(Stored data)
++++++++++

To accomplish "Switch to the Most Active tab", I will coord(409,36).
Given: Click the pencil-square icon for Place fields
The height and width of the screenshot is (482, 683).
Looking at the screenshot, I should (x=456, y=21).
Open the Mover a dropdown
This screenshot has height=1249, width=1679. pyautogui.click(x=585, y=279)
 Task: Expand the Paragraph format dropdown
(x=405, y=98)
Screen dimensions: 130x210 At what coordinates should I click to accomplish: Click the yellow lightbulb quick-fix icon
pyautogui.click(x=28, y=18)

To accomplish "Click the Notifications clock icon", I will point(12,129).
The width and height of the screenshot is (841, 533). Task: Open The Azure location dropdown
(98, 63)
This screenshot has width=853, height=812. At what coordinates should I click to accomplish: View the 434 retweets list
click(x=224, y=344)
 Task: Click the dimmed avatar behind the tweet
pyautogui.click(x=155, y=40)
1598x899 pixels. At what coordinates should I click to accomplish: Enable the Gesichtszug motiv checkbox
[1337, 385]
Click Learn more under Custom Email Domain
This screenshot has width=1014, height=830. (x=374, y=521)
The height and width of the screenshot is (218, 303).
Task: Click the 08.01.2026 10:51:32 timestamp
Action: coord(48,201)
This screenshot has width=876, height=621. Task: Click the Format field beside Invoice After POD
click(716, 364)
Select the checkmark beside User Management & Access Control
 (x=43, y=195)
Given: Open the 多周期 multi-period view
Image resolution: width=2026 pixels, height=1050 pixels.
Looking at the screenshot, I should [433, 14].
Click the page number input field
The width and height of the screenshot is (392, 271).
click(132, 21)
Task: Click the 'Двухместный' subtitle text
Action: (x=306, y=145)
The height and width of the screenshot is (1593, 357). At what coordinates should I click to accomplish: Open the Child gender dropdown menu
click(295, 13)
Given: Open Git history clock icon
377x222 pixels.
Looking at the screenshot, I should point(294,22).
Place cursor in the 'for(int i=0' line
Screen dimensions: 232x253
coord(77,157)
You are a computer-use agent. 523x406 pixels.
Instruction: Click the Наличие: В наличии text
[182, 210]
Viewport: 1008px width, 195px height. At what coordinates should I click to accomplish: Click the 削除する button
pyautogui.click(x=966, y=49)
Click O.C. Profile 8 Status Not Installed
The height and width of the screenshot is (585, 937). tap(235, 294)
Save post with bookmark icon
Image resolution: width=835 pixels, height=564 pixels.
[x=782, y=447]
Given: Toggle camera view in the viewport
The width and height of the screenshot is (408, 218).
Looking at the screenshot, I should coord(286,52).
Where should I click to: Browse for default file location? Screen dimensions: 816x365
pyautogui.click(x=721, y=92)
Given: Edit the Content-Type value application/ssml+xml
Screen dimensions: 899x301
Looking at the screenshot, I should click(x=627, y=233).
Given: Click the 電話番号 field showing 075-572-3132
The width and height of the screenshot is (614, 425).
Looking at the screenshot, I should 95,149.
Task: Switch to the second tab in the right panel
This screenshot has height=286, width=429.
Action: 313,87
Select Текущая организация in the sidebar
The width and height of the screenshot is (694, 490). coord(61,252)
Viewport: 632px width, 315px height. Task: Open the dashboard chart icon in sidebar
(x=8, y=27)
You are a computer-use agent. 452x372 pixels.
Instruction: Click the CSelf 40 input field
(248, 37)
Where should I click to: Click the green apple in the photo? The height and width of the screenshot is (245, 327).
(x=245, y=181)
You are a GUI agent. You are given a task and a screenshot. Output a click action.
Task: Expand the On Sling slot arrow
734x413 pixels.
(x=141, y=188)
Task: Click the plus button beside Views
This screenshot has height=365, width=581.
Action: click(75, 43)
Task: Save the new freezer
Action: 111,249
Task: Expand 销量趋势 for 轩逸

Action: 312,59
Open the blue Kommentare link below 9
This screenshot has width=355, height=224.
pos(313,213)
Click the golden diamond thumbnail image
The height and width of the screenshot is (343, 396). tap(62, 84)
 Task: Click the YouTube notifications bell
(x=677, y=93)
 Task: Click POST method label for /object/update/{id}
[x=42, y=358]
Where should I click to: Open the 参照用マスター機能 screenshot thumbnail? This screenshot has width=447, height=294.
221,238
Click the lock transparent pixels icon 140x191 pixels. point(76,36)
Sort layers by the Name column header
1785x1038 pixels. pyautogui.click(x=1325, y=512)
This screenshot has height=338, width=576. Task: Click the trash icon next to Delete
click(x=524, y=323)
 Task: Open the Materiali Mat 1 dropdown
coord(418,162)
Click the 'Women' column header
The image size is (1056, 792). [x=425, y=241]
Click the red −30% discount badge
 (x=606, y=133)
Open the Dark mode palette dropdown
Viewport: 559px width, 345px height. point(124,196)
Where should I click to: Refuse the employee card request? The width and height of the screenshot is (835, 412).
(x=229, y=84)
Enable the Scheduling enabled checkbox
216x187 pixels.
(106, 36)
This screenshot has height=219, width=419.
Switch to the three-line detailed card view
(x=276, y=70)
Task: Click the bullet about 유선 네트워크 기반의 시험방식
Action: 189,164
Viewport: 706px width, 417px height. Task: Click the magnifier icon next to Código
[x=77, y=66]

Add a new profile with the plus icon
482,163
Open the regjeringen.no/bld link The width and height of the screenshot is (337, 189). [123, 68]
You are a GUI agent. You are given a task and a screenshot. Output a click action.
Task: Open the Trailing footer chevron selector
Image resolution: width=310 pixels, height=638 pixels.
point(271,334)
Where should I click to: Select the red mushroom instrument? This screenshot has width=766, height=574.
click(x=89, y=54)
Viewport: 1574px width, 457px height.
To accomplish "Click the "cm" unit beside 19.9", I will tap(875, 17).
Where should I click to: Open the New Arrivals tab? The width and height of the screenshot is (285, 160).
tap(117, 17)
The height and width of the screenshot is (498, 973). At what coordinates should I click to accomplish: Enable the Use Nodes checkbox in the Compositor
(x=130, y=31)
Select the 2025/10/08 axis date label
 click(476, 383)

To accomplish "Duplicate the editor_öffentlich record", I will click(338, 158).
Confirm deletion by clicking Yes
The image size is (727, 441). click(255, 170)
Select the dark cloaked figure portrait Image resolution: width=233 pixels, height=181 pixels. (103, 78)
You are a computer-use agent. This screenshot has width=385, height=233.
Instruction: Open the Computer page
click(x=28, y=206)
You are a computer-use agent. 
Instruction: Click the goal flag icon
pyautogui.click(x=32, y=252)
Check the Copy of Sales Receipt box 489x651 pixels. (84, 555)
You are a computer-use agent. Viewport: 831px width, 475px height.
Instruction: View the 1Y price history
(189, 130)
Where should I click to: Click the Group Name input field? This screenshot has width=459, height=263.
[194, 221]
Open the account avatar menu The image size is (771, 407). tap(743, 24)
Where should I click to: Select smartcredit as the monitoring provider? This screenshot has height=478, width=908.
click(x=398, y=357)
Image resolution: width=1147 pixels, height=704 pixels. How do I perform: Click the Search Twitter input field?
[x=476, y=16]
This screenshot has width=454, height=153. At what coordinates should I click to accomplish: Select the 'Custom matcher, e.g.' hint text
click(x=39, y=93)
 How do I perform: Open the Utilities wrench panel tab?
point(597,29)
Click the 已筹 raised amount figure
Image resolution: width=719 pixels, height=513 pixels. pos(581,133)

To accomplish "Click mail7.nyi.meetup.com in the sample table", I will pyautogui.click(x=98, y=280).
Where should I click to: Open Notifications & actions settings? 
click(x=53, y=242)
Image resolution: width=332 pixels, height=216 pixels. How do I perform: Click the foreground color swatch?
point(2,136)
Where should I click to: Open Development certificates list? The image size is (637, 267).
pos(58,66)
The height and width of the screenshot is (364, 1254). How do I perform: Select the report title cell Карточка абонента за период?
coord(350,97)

++++++++++

Of all the entries above, repeat only the lines from the line that has "Image resolution: width=310" to the line that has "Select the dark", both lines included, exactly.

Image resolution: width=310 pixels, height=638 pixels.
point(271,334)
Where should I click to: Select the red mushroom instrument? This screenshot has width=766, height=574.
click(x=89, y=54)
Viewport: 1574px width, 457px height.
To accomplish "Click the "cm" unit beside 19.9", I will tap(875, 17).
Where should I click to: Open the New Arrivals tab? The width and height of the screenshot is (285, 160).
tap(117, 17)
The height and width of the screenshot is (498, 973). At what coordinates should I click to accomplish: Enable the Use Nodes checkbox in the Compositor
(x=130, y=31)
Select the 2025/10/08 axis date label
 click(476, 383)

To accomplish "Duplicate the editor_öffentlich record", I will click(338, 158).
Confirm deletion by clicking Yes
The image size is (727, 441). click(255, 170)
Select the dark cloaked figure portrait Image resolution: width=233 pixels, height=181 pixels. (103, 78)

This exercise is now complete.